Reviewed by Anne Maxwell

© all rights reserved
AHR is now published in PDF and Print-on-Demand format by ANU E Press


Speaking Truth to Power: Public Intellectuals Rethink New Zealand sets out to establish and investigate the current intellectual climate, both academic and public, in New Zealand. Over the last 20–30 years, this western country has undergone extensive free market reform and, along with Australia, corporatisation of its tertiary education sector. Edited by Laurence Simmons—an Associate Professor in Film, Television and Media Studies from Auckland University who himself has an impressive breadth of expertise (post-structuralist theory, psychoanalytic theory, New Zealand art, photography, film and Television, and Italian Cinema)—the book features three long essays by academics and ten interviews with eminent New Zealanders, all of whom have spoken out publicly on New Zealand social issues. The essays are by Roger Horrocks (Film and Television studies), Stephen Turner (Literary criticism) and Ian Sharp (Political Studies). Those interviewed have made an, often controversial, impact in the academic as well as the broader public and/or sector. For example, the collection includes both Brian Easton, a well-known newspaper and television journalist and Lloyd Geering, an Emeritus Professor of Religious Studies, who faced charges of doctrinal error and heresy in the courts after he wrote two extremely controversial articles on “The Resurrection of Jesus” and “The Immortality of the Soul”. There is also Jane Kelsey, author of arguably the most devastating critique of Rogernomics and passionate critic of free market trade, Marilyn Waring, a professor of public policy and a former National Government MP who entered parliament at the age of 22 and later published books on feminism and human rights, leading historian and biographer Michael King, James Belich a Professor of History who wrote The New Zealand Wars and the Victorian Interpretation of Racial Conflict , the celebrated poet and novelist Ian Wedde, former Professor of Maori Studies and author of books on Maori politics and activism Ranganui Walker, feminist investigative journalist Sandra Coney and Nicky Hager, the investigative journalist who exposed several recent Government cover-ups.

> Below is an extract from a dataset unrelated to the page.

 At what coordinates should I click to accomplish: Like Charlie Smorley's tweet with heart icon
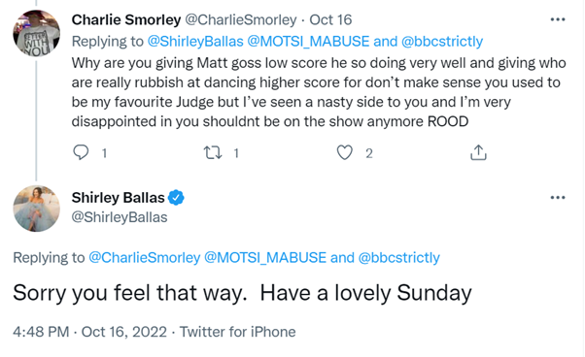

The first essay comprises Horrock’s sombre yet incisive account of the profoundly negative treatment that those who work in the university sector and the art world have historically received in New Zealand at the hands of one of its ancient but still “ruling repressions”—anti-intellectualism. This vision is followed by Turner’s immensely witty but also cutting account of the “dog-like” status that, as he sees it, is the lot of academics and some intellectuals today. This piece cleverly teases out the contradictions that underlie the discourse of the anti-intellectual establishment in New Zealand while along the way coining some handy terms like “the new university” and “the anti-intellectual intellectual”. The third essay is Ian Sharp’s more measured and informative account of Bruce Jesson, arguably New Zealand’s most dedicated Marxist intellectual. While not denying the embattled state of New Zealand intellectuals, Sharp nevertheless reminds readers of Jesson’s observation that the neo-liberal revolution that began around 1984 and which saw the emergence of right-wing governments, also gave birth to a class of intellectuals who were prepared to remain silent. This is how Sharp describes Jesson’s position.

This, too, was the fundamental flaw he saw in the intellectual classes of New Zealand. The politically committed knew and cared little about the alien forces that were controlling them. The rest – in the universities, the professions, and the civil service – were mere technicians … They kept their heads down and sustained the status quo… Jesson’s charge against New Zealand’s intellectuals was even more serious. They gave their compatriots nothing at all: no idea of what the vibrant political life of a republic of equals could be; no respect for intellectual systems of any kind; above all no understanding of the economic relationships that made a life of republican equality so difficult and the triumph of free market dogma so easy. When the neo-liberal revolution arrived they were silent (82-83).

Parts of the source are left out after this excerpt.